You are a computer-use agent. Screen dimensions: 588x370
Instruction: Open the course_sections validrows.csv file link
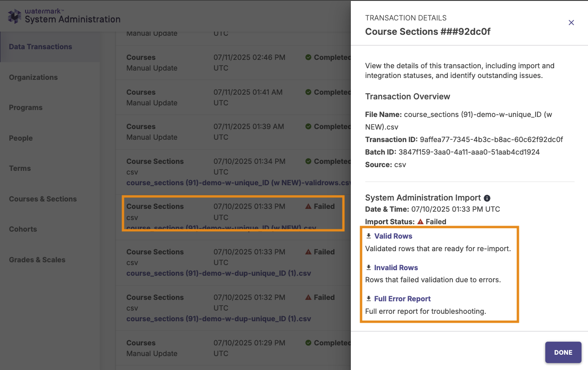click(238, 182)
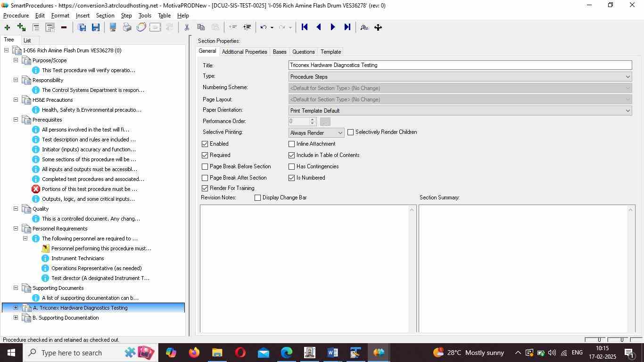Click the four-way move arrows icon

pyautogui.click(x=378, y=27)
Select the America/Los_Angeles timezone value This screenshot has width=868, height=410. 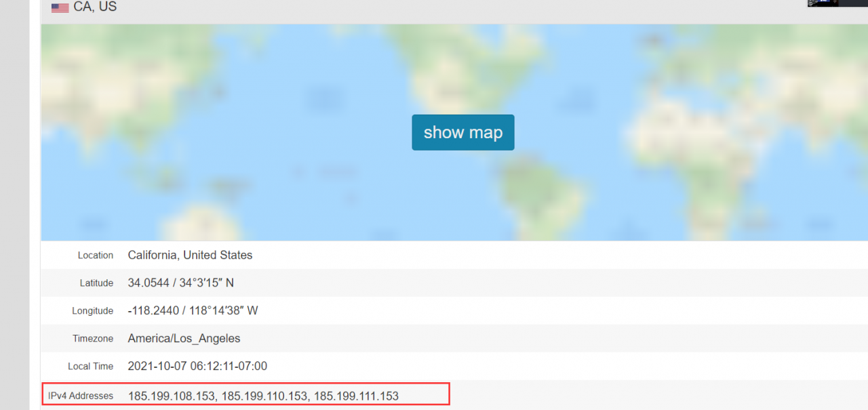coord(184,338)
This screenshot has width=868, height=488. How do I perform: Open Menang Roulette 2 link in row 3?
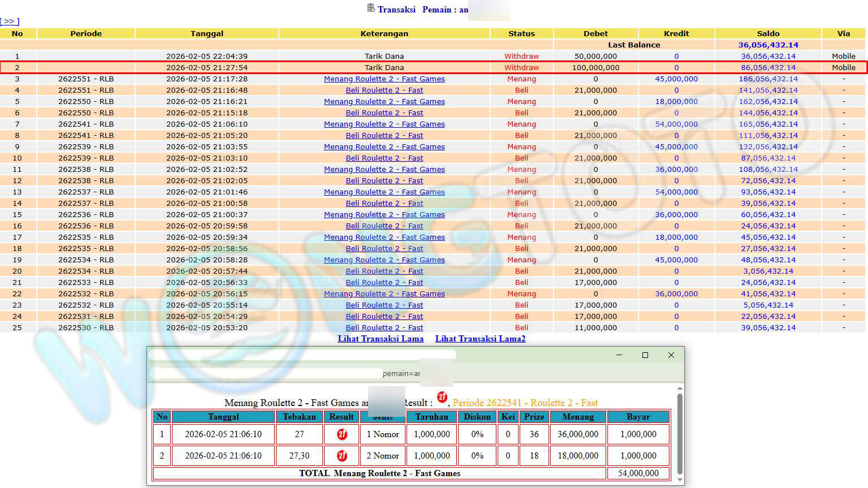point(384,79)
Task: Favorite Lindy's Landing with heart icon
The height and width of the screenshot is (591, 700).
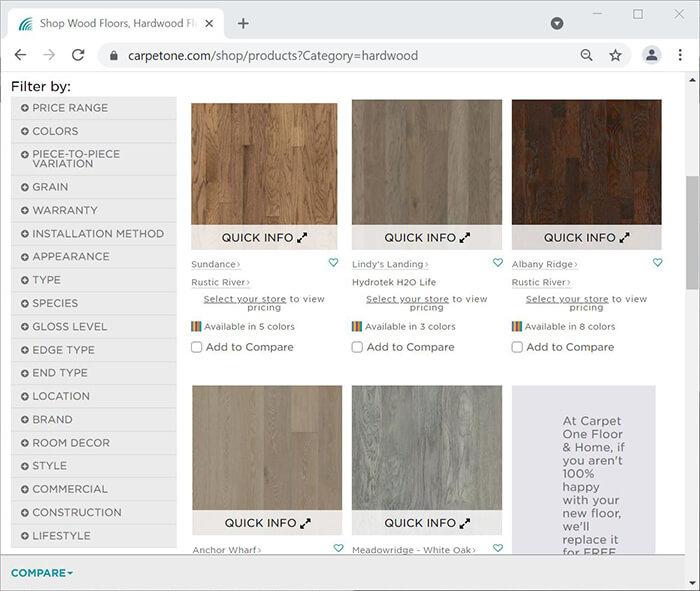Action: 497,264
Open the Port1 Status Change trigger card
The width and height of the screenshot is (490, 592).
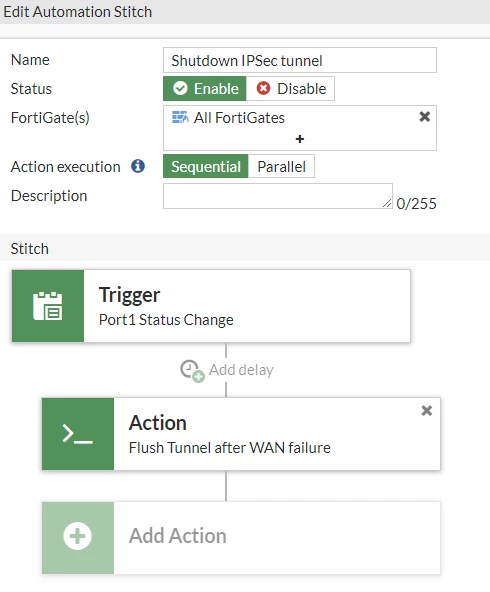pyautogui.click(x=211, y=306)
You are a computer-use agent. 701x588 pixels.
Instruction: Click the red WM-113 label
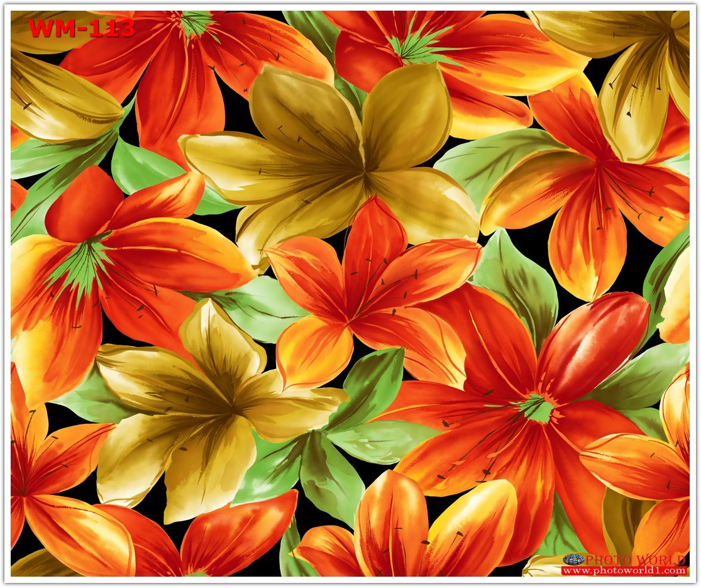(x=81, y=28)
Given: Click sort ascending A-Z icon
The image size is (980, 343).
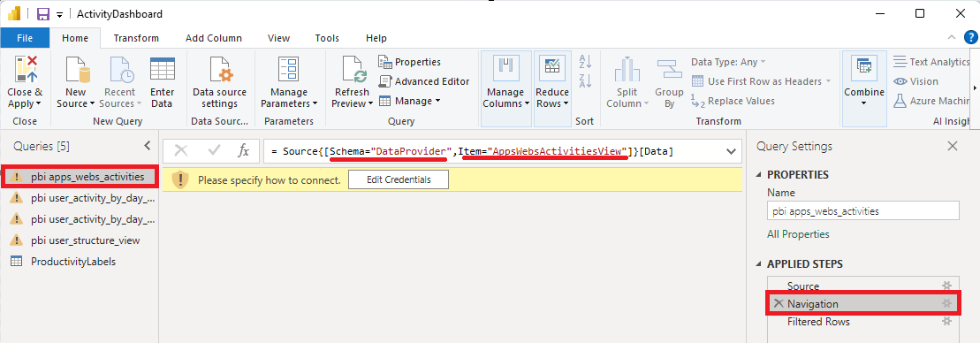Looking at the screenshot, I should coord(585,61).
────
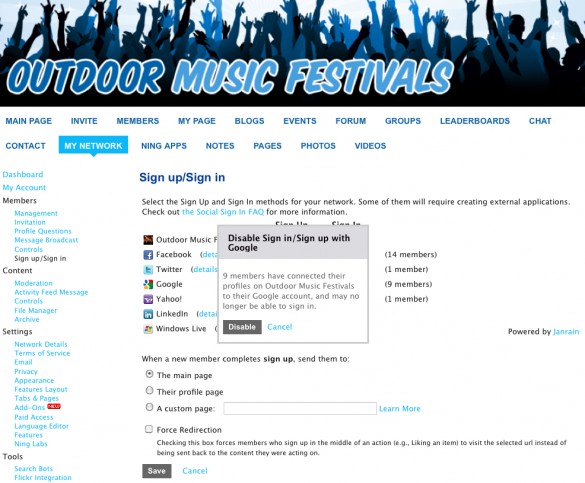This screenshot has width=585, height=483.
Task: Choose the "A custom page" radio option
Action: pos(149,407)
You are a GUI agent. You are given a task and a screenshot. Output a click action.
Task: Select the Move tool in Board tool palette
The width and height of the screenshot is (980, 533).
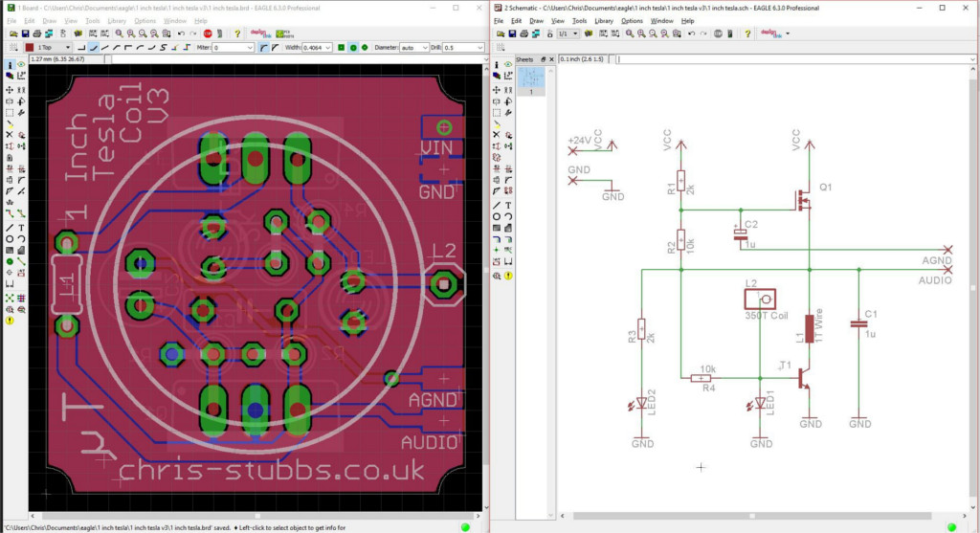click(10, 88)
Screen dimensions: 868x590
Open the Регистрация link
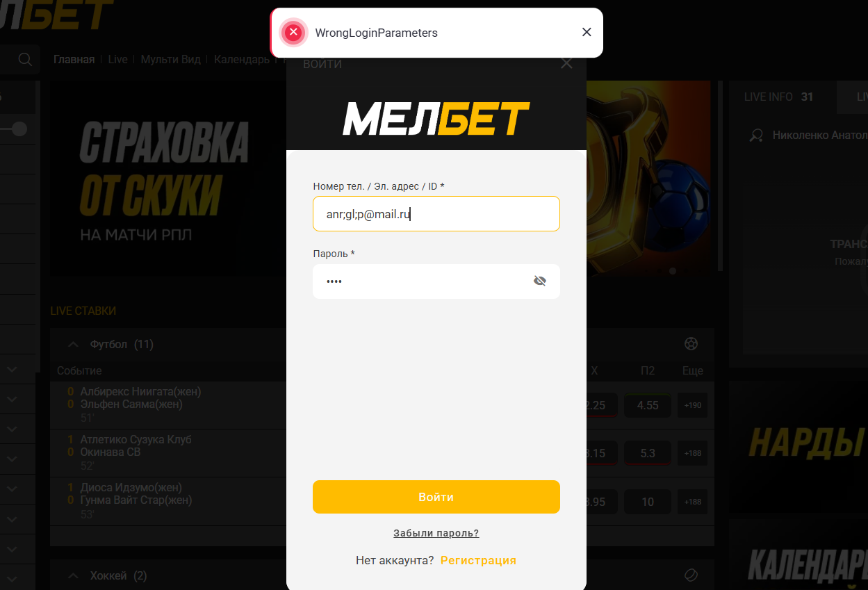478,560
────
What to work on: Your reply should be one number, the count of lines in the data that include the word "computer".

Finished exercise: 2